The impact of tissue factor pathway inhibitor on coagulation kinetics determined by thrombelastography

BACKGROUND: Tissue factor pathway inhibitor (TFPI) is a 40-kDa, endogenous protein that inhibits tissue factor (TF)-initiated coagulation by bonding with activated factor X (FXa). The TFPI/FXa complex then subsequently binds with TF/activated factor VII (FVIIa) complex, ultimately inhibiting thrombin generation. Heparin administration causes endothelial release of TFPI concentrations up to sixfold normal values.
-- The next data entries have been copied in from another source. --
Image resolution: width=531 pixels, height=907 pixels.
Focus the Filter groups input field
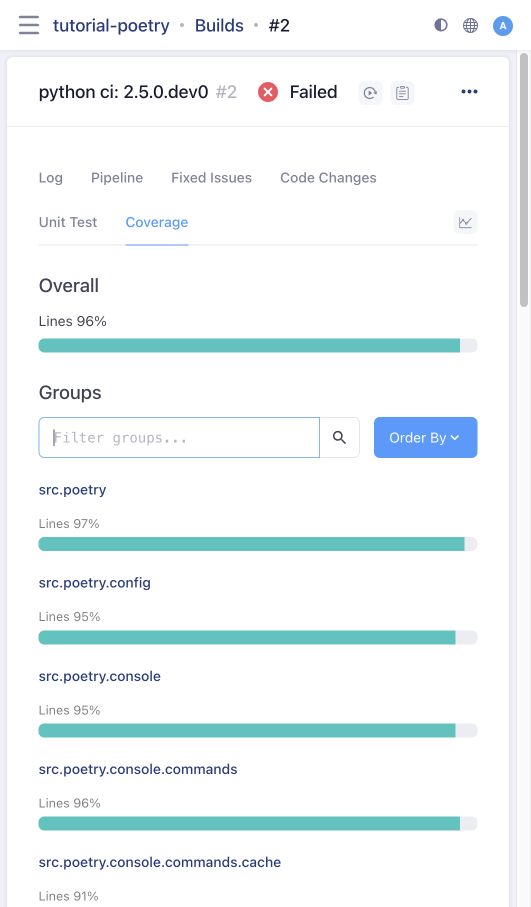pos(179,437)
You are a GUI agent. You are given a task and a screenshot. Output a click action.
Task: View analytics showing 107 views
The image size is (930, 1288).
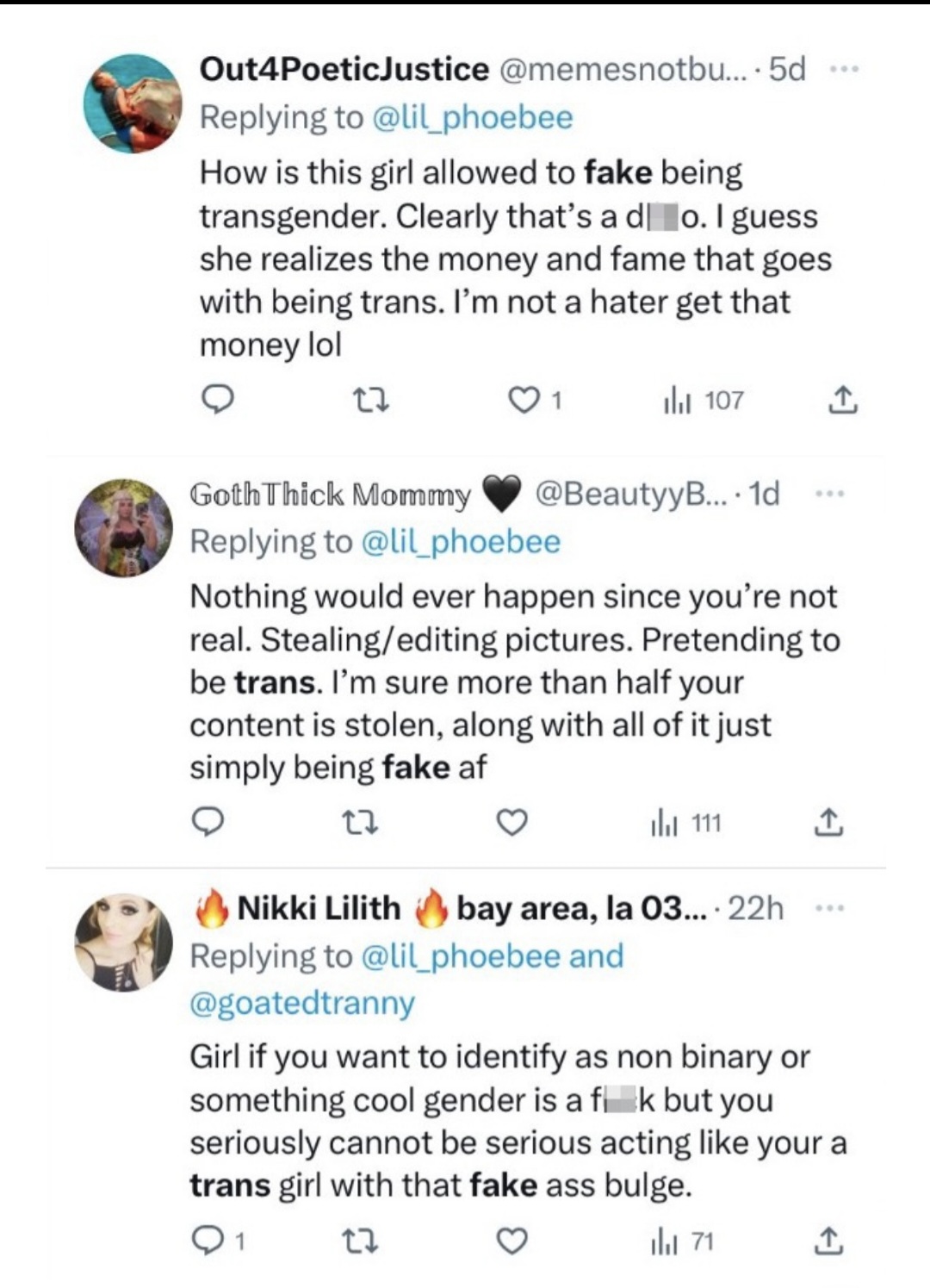click(703, 401)
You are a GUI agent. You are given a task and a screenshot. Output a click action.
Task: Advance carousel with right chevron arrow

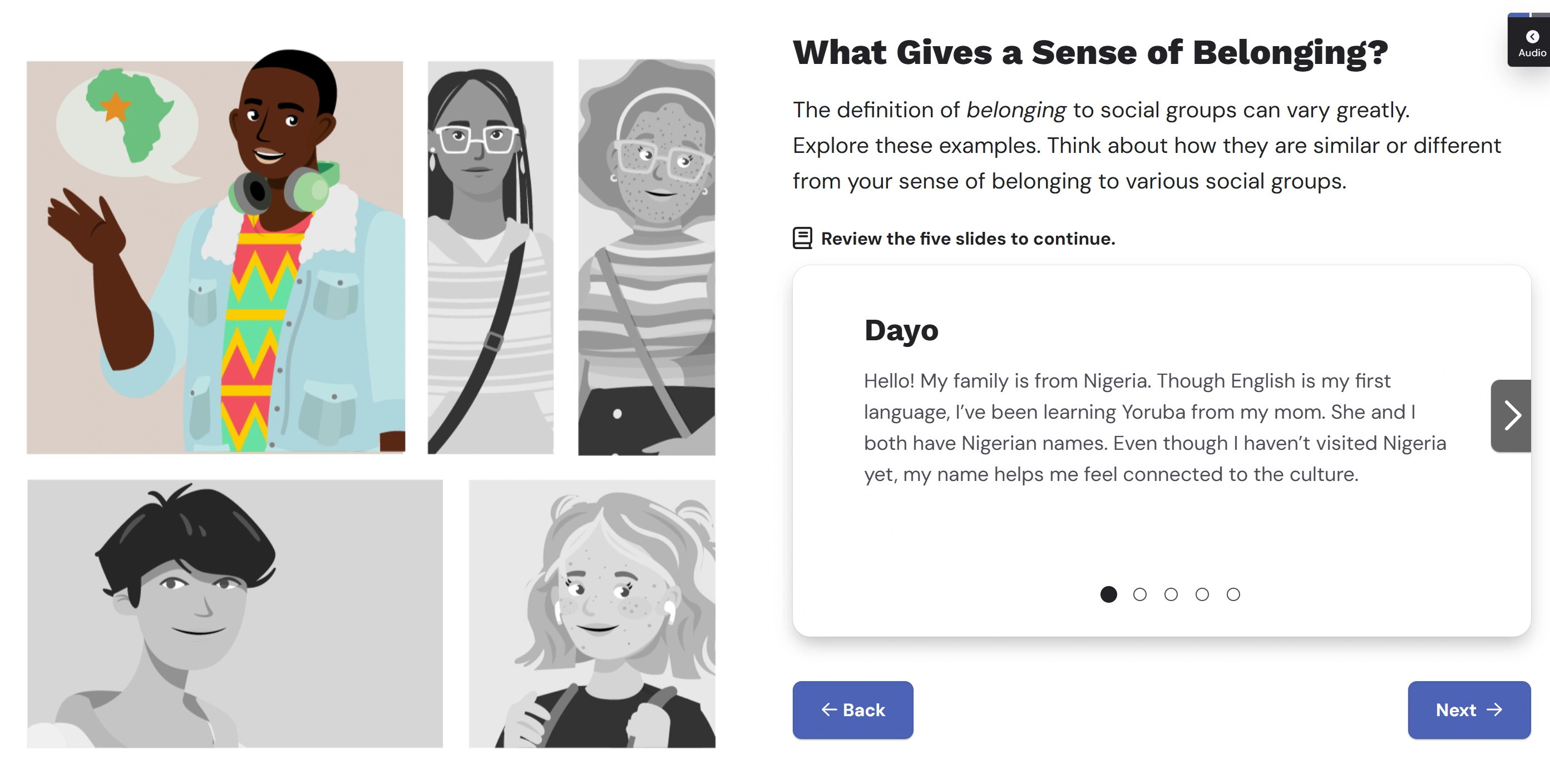1511,415
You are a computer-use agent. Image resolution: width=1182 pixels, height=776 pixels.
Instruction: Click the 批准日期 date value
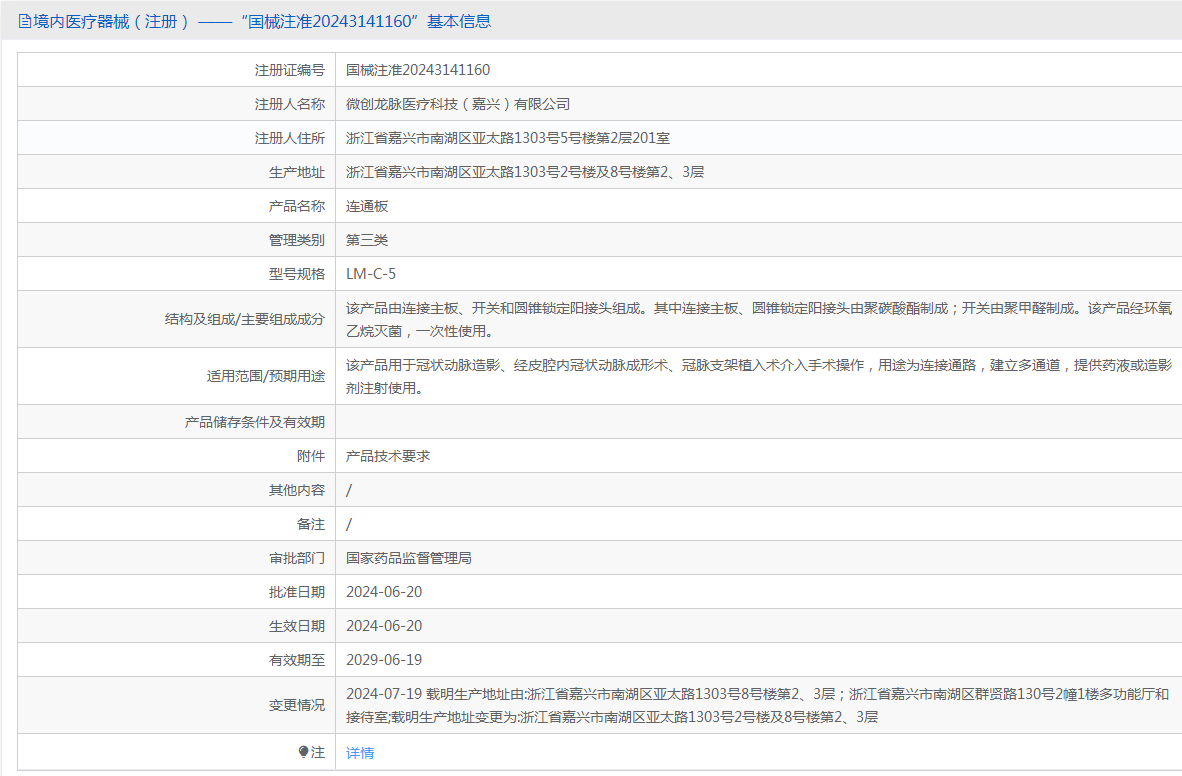(384, 592)
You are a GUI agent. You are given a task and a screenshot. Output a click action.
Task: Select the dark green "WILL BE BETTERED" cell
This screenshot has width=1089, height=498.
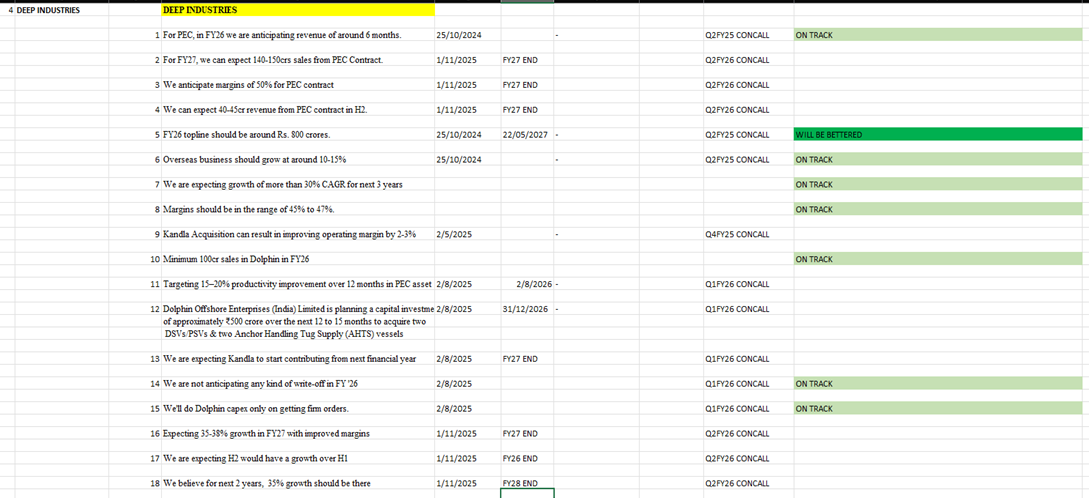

Thrombelastography (TEG®) is often used to monitor hemostasis in the perioperative period, and TFPI could potentially affect the diagnostic interpretation of TEG-based data, given its inhibition of both common and TF coagulation pathways. Thus, in this study we characterized the effect of TFPI on coagulation kinetics via TEG. METHODS: Whole blood, Factor VII-deficient plasma, and normal plasma were exposed in vitro to various concentrations of TFPI, after which unmodified, celite-activated, and TF-activated TEG were performed. RESULTS: The addition of 87.5 ng/mL TFPI (twice normal concentration) was required to prolong clot propagation in whole blood, with propagation and strength only significantly affected by the addition of 175 ng/mL concentrations. Experiments with Factor VII-deficient plasma demonstrated that TFPI-mediated suppression of coagulation kinetics at these concentrations was secondary to FXa inhibition. Celite activation markedly attenuated TFPI-mediated effects on coagulation kinetics, whereas TF activation accentuated TFPI-mediated prolongation of clot initiation and diminution of propagation. CONCLUSIONS: In settings involving heparin administration (e.g., cardiopulmonary bypass), TFPI-mediated inhibition of coagulation should be considered during TEG-based hemostatic monitoring.